Scenario Based Questions · Lesson 11 of 13
Scenario: Design a Healthcare AI Chatbot
The Interview Question
"Design a pharmaceutical information chatbot that helps users look up drug information, check drug interactions, and get dosage guidance. It should be accurate, safe, and scale to 100,000 daily users."
This is a classic AI systems design question. The interviewer is testing whether you understand RAG, safety, scalability, and real-world trade-offs.

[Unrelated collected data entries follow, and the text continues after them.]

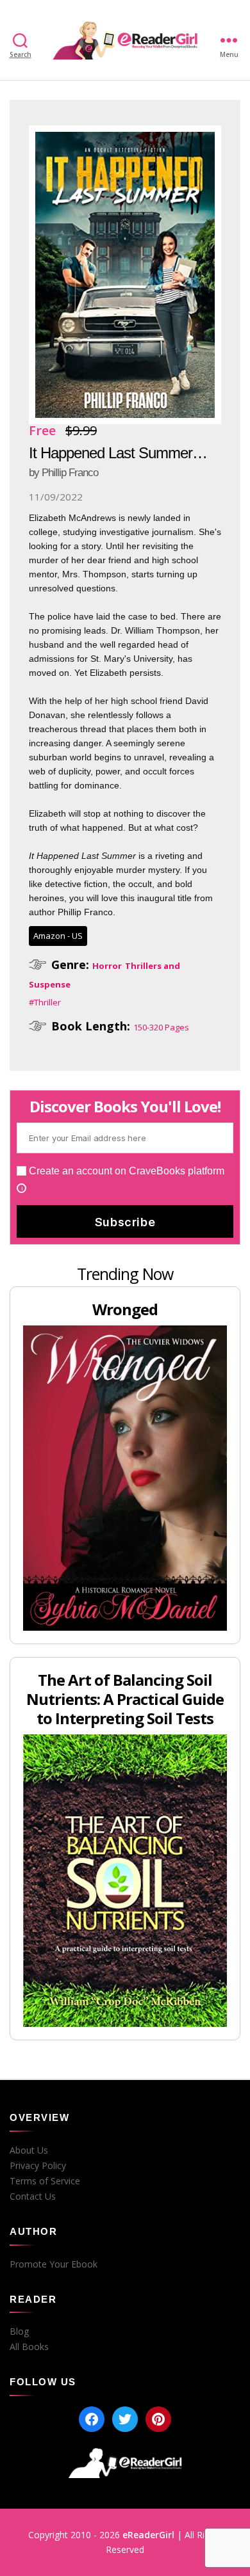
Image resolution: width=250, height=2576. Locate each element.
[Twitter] (125, 2419)
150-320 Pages (161, 1027)
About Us (29, 2150)
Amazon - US (58, 935)
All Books (29, 2346)
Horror (107, 966)
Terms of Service (45, 2181)
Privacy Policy (38, 2165)
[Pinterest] (158, 2419)
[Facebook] (91, 2419)
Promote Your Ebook (53, 2264)
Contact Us (33, 2196)
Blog (19, 2331)
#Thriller (45, 1002)
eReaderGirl (148, 2535)
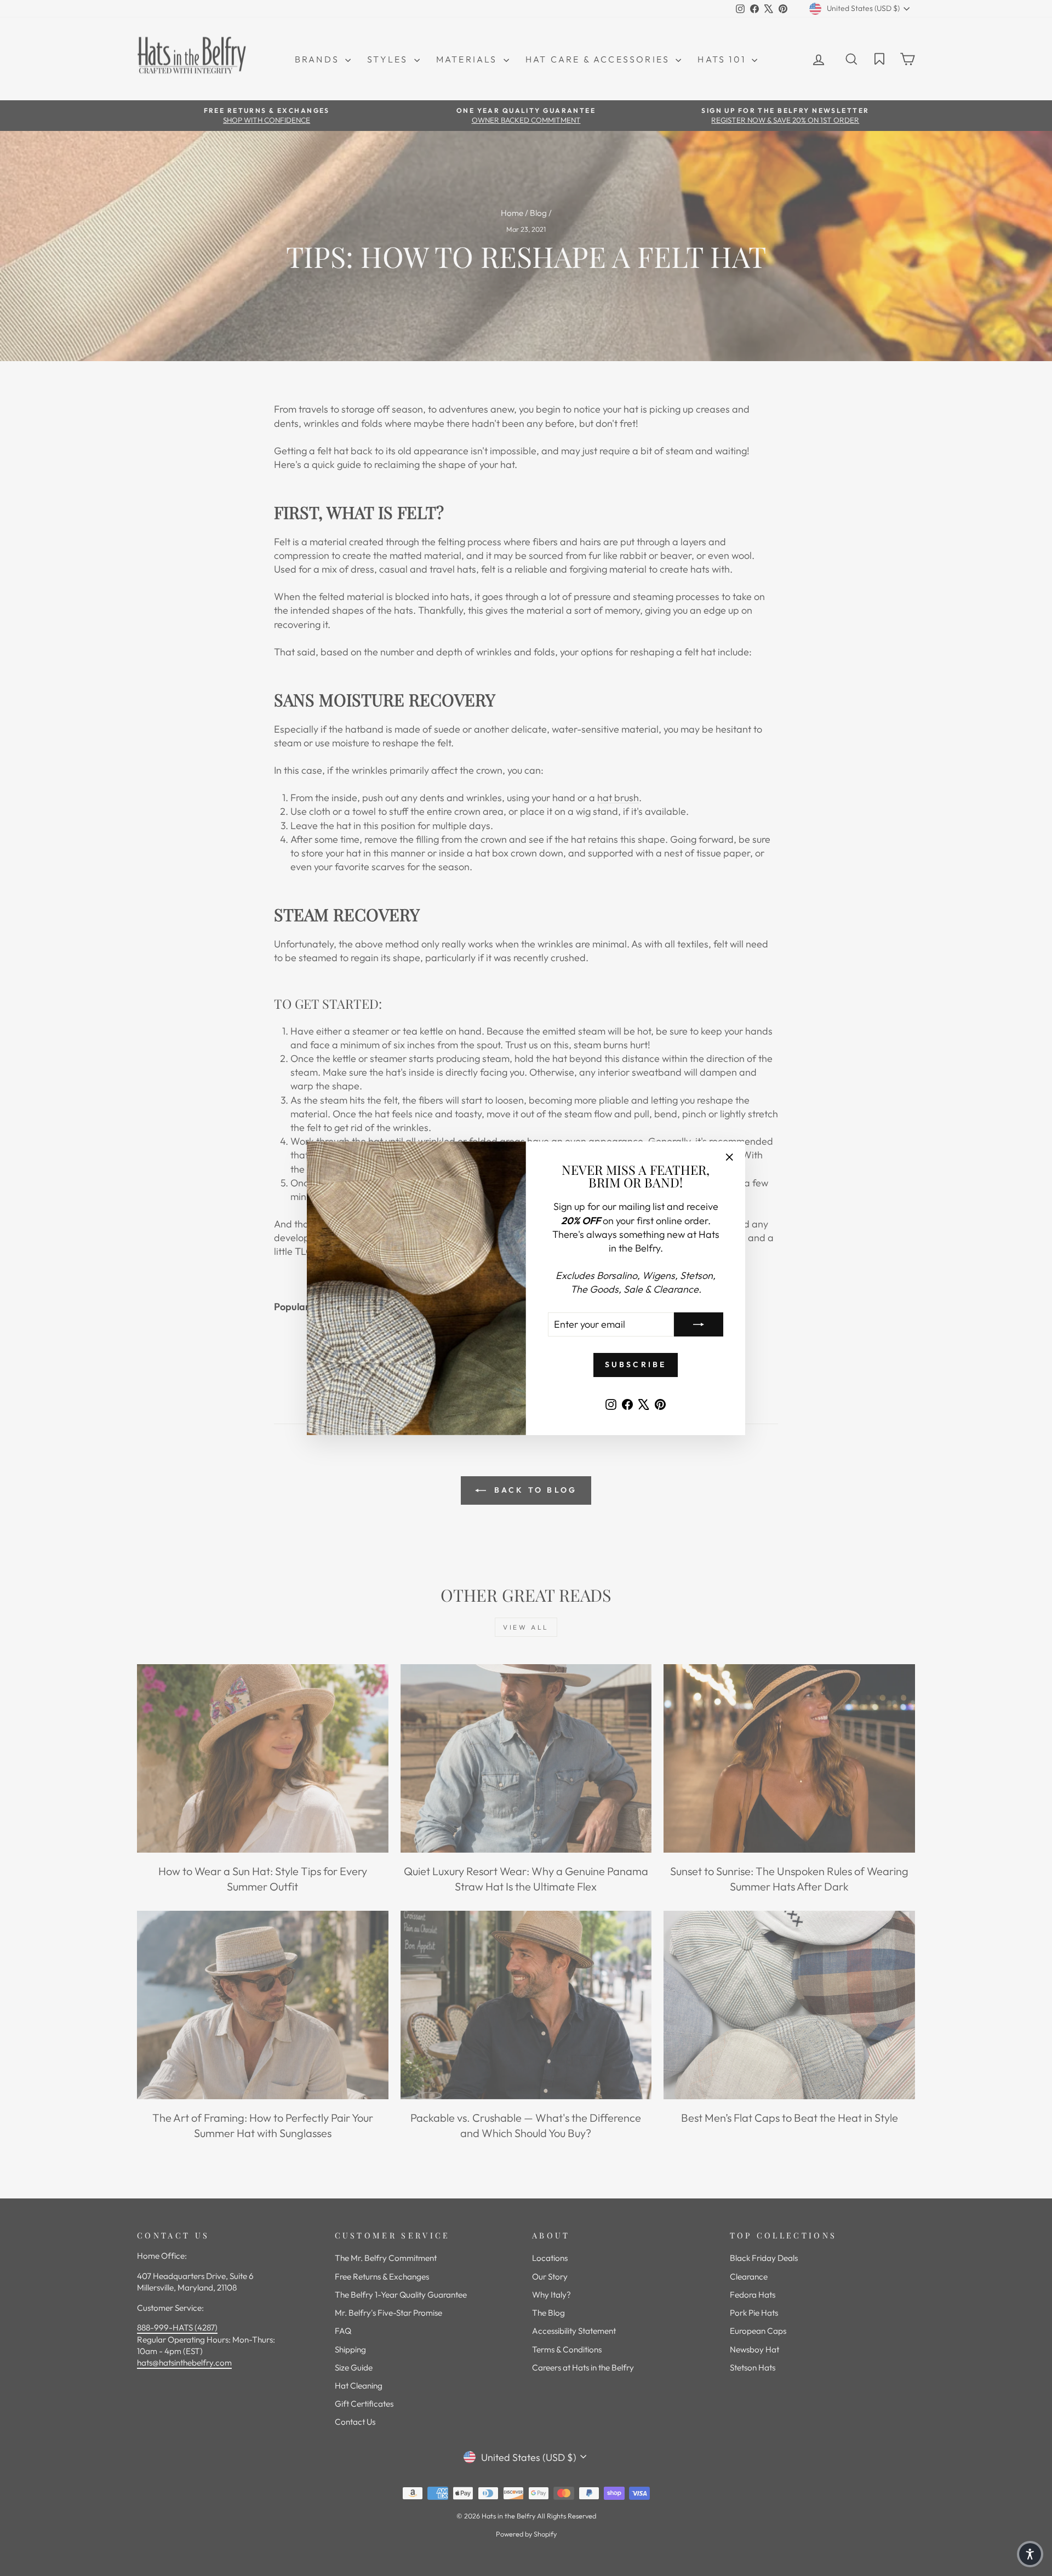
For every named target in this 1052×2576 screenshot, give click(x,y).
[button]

Step 1: Clarify Requirements
Before drawing boxes, ask clarifying questions:
- User type: General public or healthcare professionals? (Different safety requirements)
- Sources: What drug database do we have access to? (FDA, RxNorm, proprietary?)
- Language: English only or multilingual?
- Regulatory: Is this a regulated medical device (FDA 510k) or an informational tool?
- Latency target: Acceptable p95 latency? (3s? 5s?)
- Availability: 99.9% (8.7h downtime/year) or 99.99%?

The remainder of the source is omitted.